# Anybody else collect 5 gallon water bottles? Lets see them please!



## B_King (Nov 8, 2008)

*Just wondering if anybody else collects them. For some reason I enjoy collecting them. I'm up to seven now and pick them up when I can. If you have any I'd love to see them. I wonder how many diffrent ones are out there. *
*Thanks Brian*
*One of mine (Bethel Spring Water Co. Boothwyn, PA):*


----------



## NYCFlasks (Nov 8, 2008)

While I do not collect them, I do have one, BIMAL (must have been some job to apply and tool the top!) embossed: 
 Great Bear Spring/Trade Mark/Fulton, N.Y./This Bottle Is Loaned/And Never Sold/Five Gallons
 Private mold (not a slug plate). Aqua glass.


----------



## RED Matthews (Nov 8, 2008)

Hello to B_King and NYCFlasks;  I have several 5 gal jugs and even some that were blown and the California Arrow Head Puritus Water Companies plant that were blown out of new glass batch metal before they started the production run.  They were blown in special decorator molds and they only made about six of each when that crew started their production run for the shift.  I had four of them - but one blew-up from internal cords of stress that wasn't relieved enough in the annealing, so now I have three.  Even then they took up a lot of space in my station wagon from CA. to NY.  I must have five or six that are regular carboys and two that have inverted printing logos for being up-right on a water bubbler. 
 I also have two Fulton - Great Bear Gallon bottles with ground glass stoppers.  And several Chemung Spring Water - embossed Indian gallons with ground glass stoppers; and some with pyroglazed Indian and lettering.
 RED Matthews


----------



## Delta Digger (Nov 8, 2008)

Heres one i just got for FREE..Its a National Ice and Cold Storage San Francisco


----------



## B_King (Nov 9, 2008)

Thanks for the posts!

 Hey Red I'd love to see some pictures if you have any.

 Thanks Brian


----------



## ktbi (Nov 11, 2008)

Here are the only two I have. One is a Silver Springs Water with an embossed running Indian.  The other is blank with what looks like a repair job or something on the side. Was given both of them about five years ago...Ron


----------



## Oldihtractor (Nov 13, 2008)

Here is a NJ one that picked up as a kid. Have had it 20 years!


----------



## Oldihtractor (Nov 13, 2008)

And A close up of the embossing !!


----------



## glass man (Nov 13, 2008)

DANG,OLDIHTRACTOR THAT THANG IS NICE!


----------



## B_King (Nov 14, 2008)

*Thanks for the pictures!*
*Here are four more of mine:*
*



*
*Thanks Brian*


----------



## Carlin (Nov 4, 2017)

I don't collect them, but just came across one while cleaning out my basement! It's from Distillate in Cleveland.    Don't think it's too old. There's an "I" embossed on the bottom and "61".


----------

▬▬▬▬▬▬

> _Job a_
List every distinct username that posted in the water bottle thread.
The records that come next have no connection to the forum thread on five-gallon water bottles.

> _Materials provided_
▬▬▬▬▬▬

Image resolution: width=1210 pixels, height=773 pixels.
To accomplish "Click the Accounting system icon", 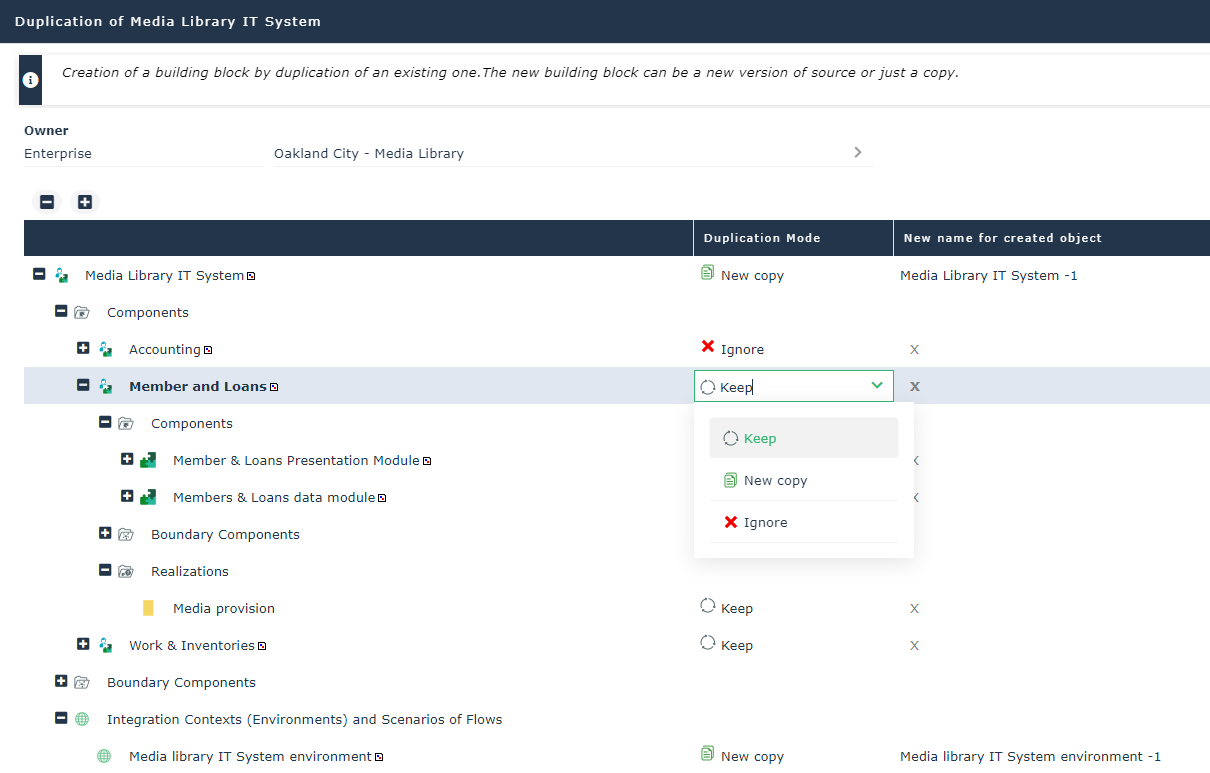I will click(106, 349).
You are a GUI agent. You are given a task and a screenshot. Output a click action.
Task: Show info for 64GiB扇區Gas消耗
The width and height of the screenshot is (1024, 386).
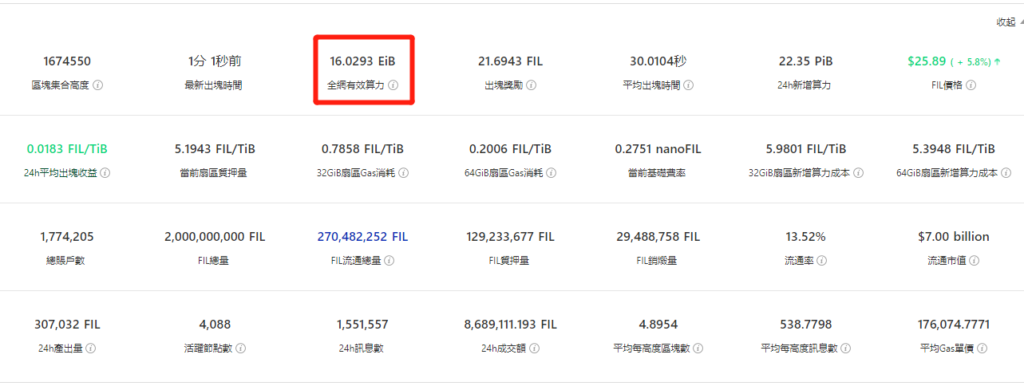tap(551, 173)
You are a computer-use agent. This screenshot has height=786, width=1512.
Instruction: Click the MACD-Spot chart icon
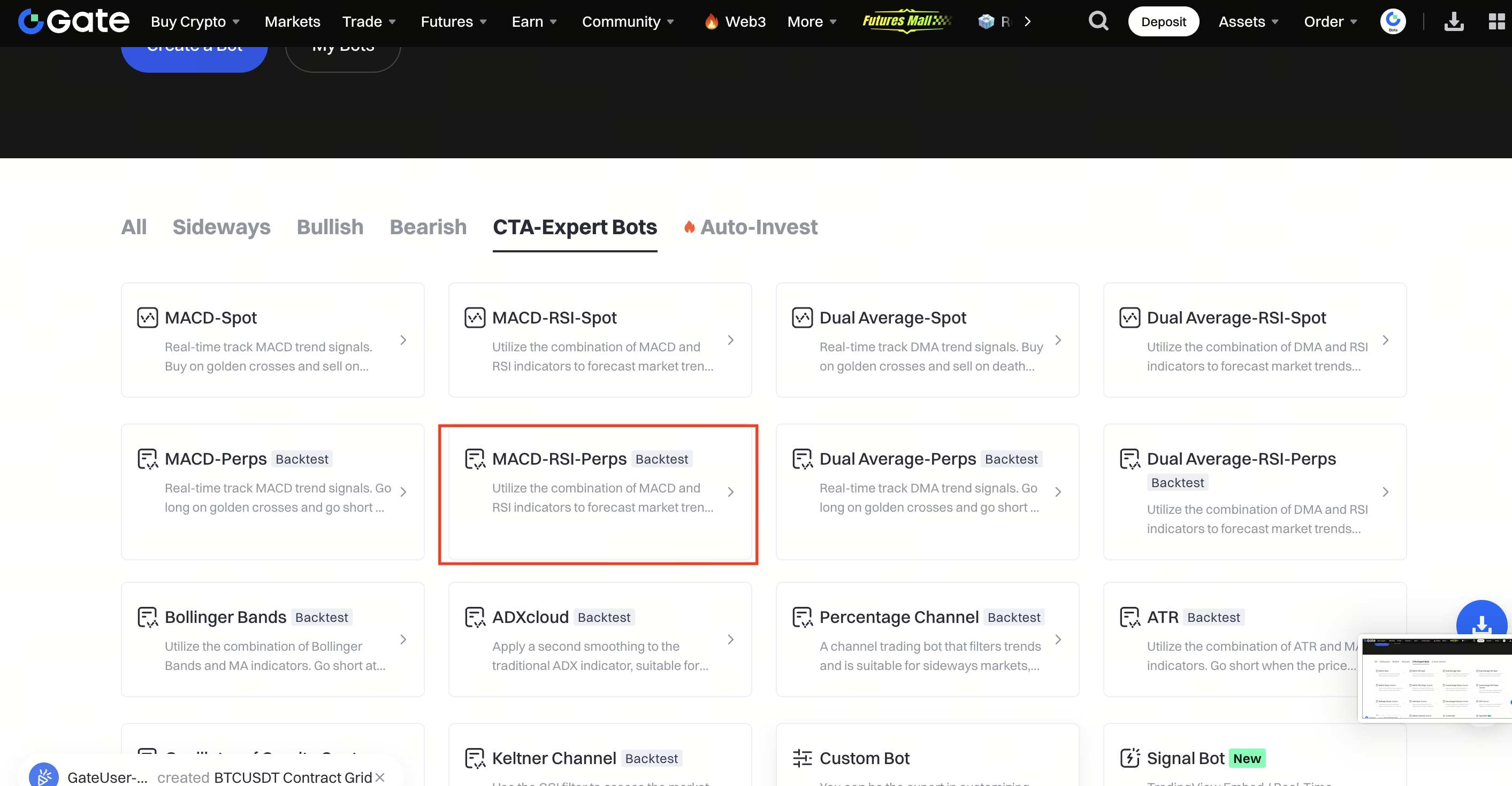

▬▬▬▬▬▬

> _Job b_
In the records, from the line containing "You are a computer-use" through the final line, swap "icon" for "button" and write out those lines with nothing else changed. Omit the pictures.

> _Correct output a_
B_King, NYCFlasks, RED Matthews, Delta Digger, ktbi, Oldihtractor, glass man, Carlin

> _Correct output b_
You are a computer-use agent. This screenshot has height=786, width=1512.
Instruction: Click the MACD-Spot chart button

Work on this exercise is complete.